# WHAT IS NEEDED
Keep each entry exactly as written when you repeat it, and skip the images.

★ ★ ★ ★ ★

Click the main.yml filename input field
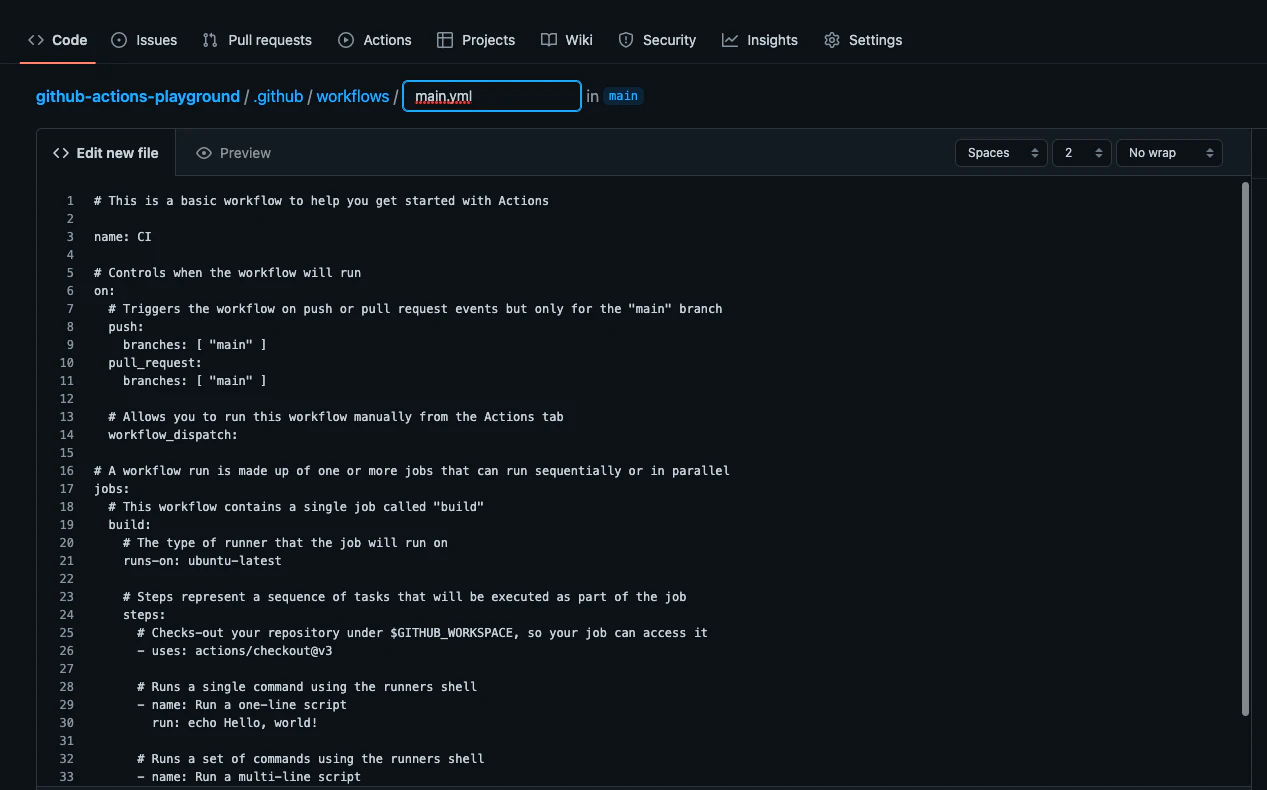 492,96
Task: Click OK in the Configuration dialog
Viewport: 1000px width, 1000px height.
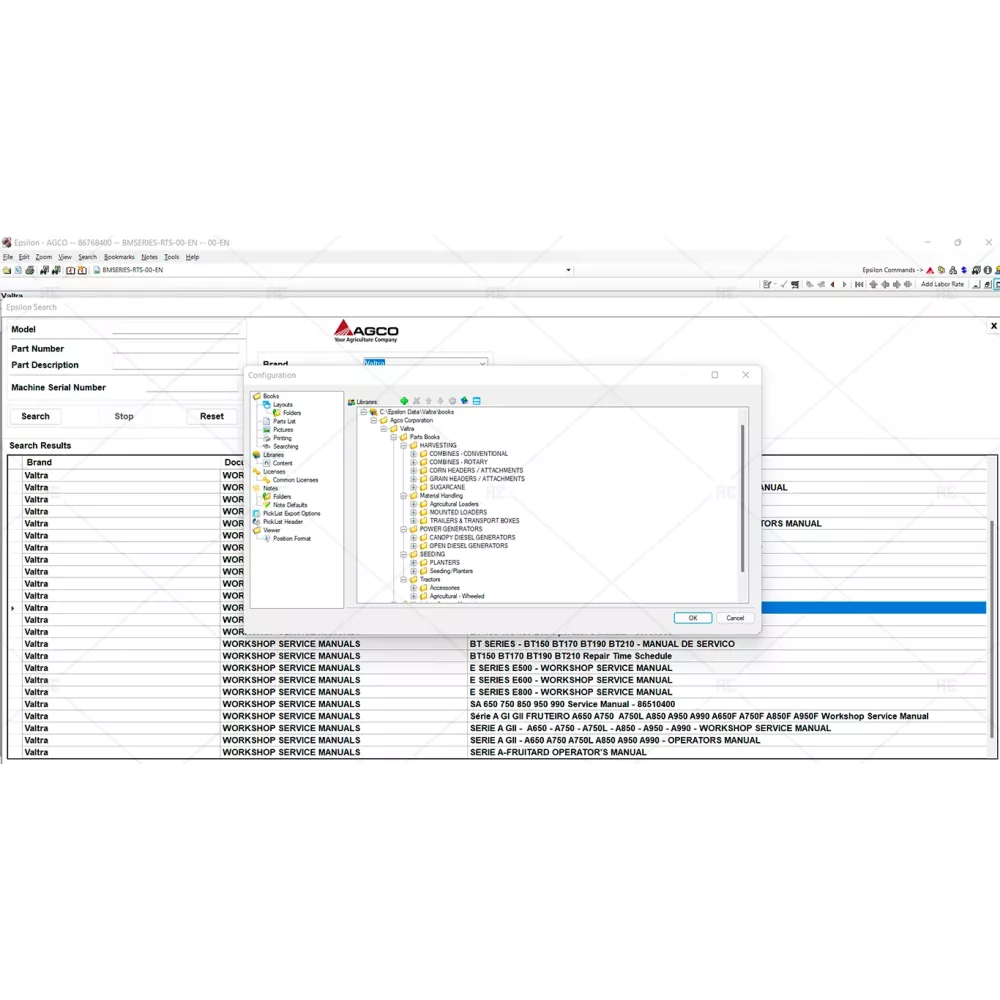Action: (692, 618)
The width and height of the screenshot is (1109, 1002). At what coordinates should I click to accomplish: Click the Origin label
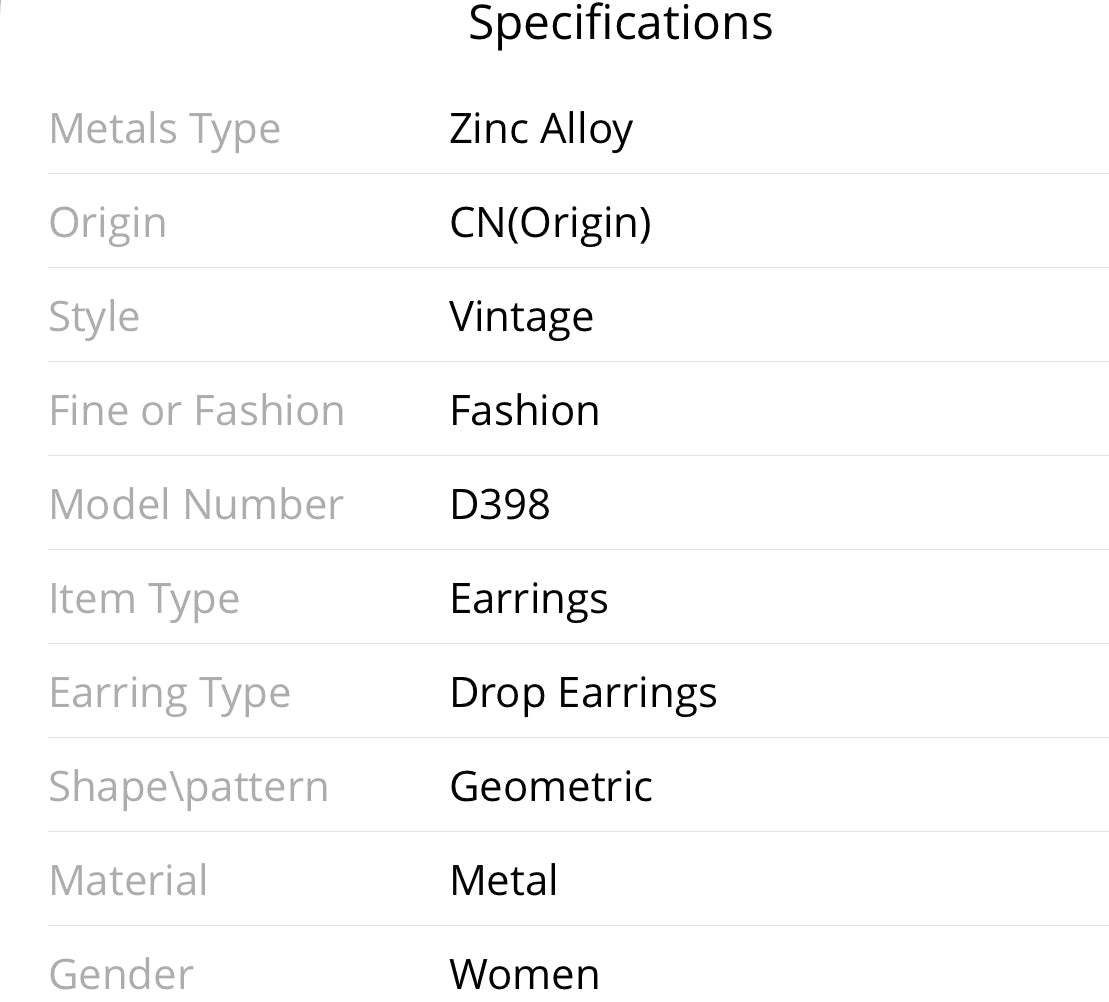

★ ★ ★ ★ ★

# RESULT BELOW
Click the main.yml filename input field
 492,96
Task: Click OK in the Configuration dialog
Viewport: 1000px width, 1000px height.
Action: (692, 618)
The width and height of the screenshot is (1109, 1002). At what coordinates should I click to accomplish: Click the Origin label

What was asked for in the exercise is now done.